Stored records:
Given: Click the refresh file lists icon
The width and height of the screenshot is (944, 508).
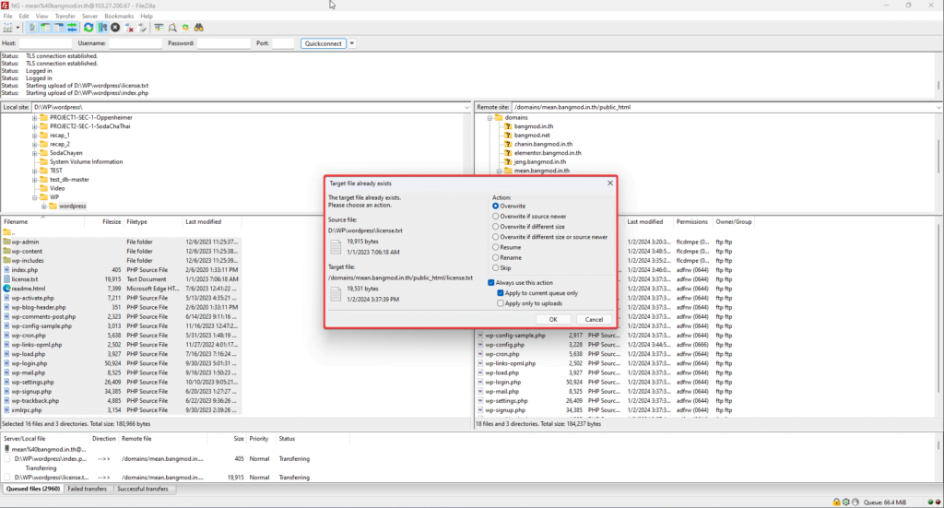Looking at the screenshot, I should tap(89, 28).
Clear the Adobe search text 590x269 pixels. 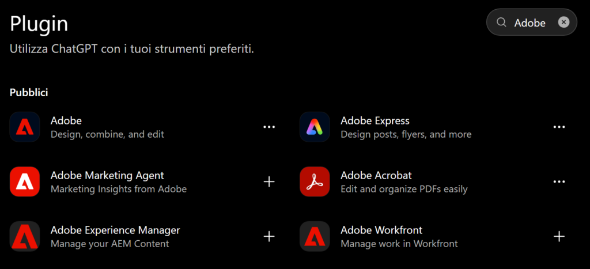click(x=563, y=22)

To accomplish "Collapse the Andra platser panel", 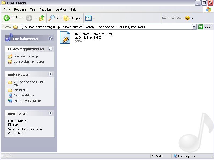I will [50, 74].
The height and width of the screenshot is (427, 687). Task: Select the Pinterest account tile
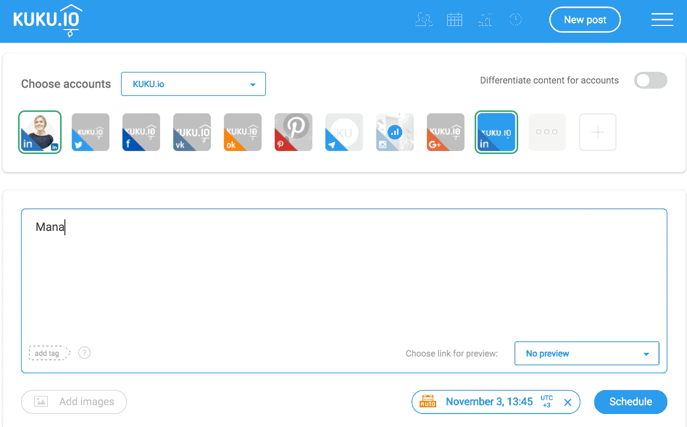[293, 132]
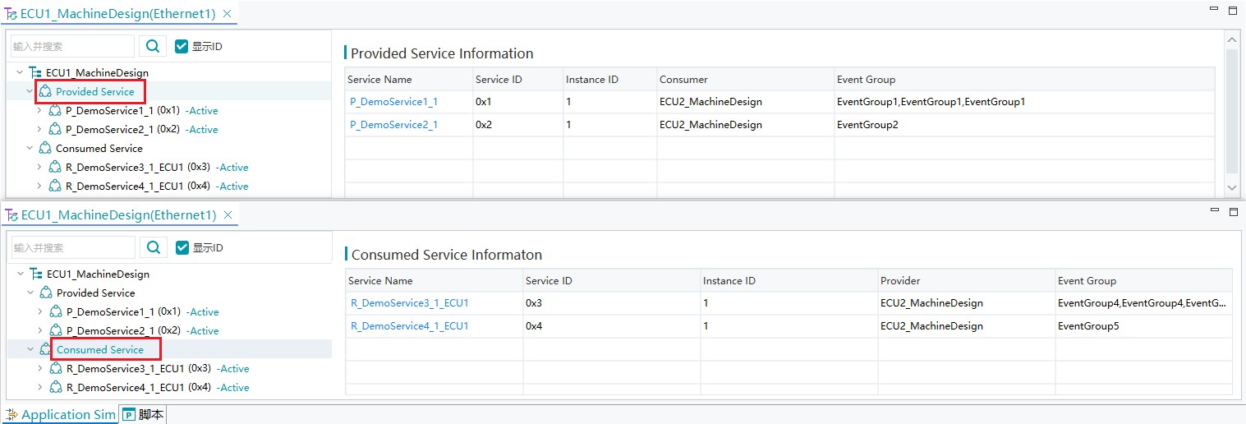Collapse the Consumed Service node in the bottom tree
The height and width of the screenshot is (424, 1246).
pyautogui.click(x=30, y=349)
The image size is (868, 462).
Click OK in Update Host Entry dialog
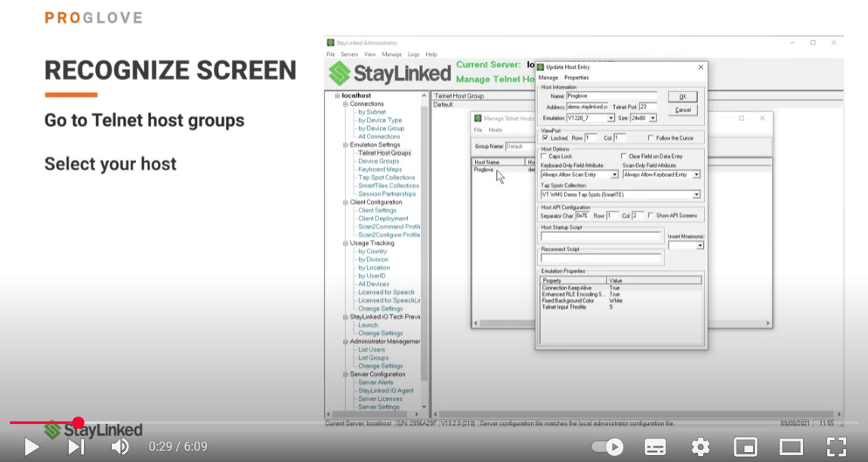pyautogui.click(x=682, y=97)
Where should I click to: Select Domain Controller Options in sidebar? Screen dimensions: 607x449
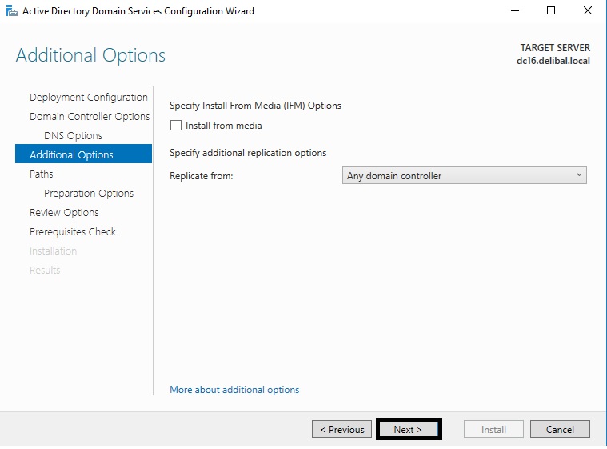(90, 117)
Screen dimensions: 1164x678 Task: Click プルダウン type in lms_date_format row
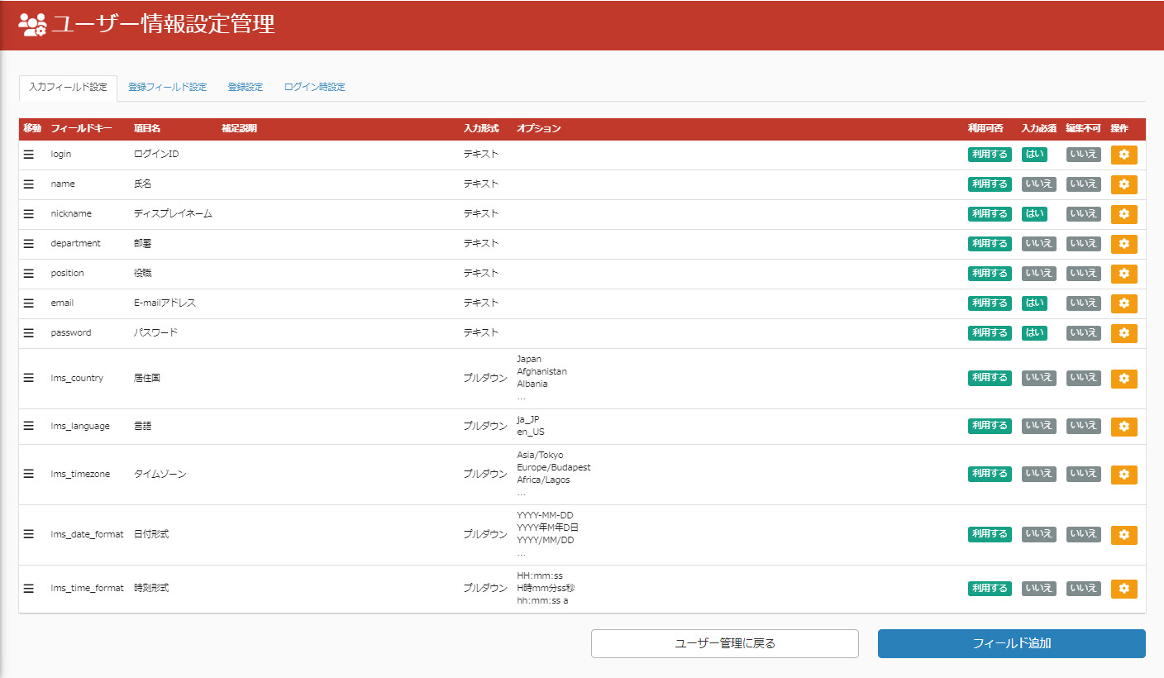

**Exercise brief**. For this task, give again exactly the lines from the line with "Where should I" through the end of the entries, including both ends, and omit the pictures.

**Expected output**.
Where should I click to: Select Domain Controller Options in sidebar? Screen dimensions: 607x449
(90, 117)
Screen dimensions: 1164x678 Task: Click プルダウン type in lms_date_format row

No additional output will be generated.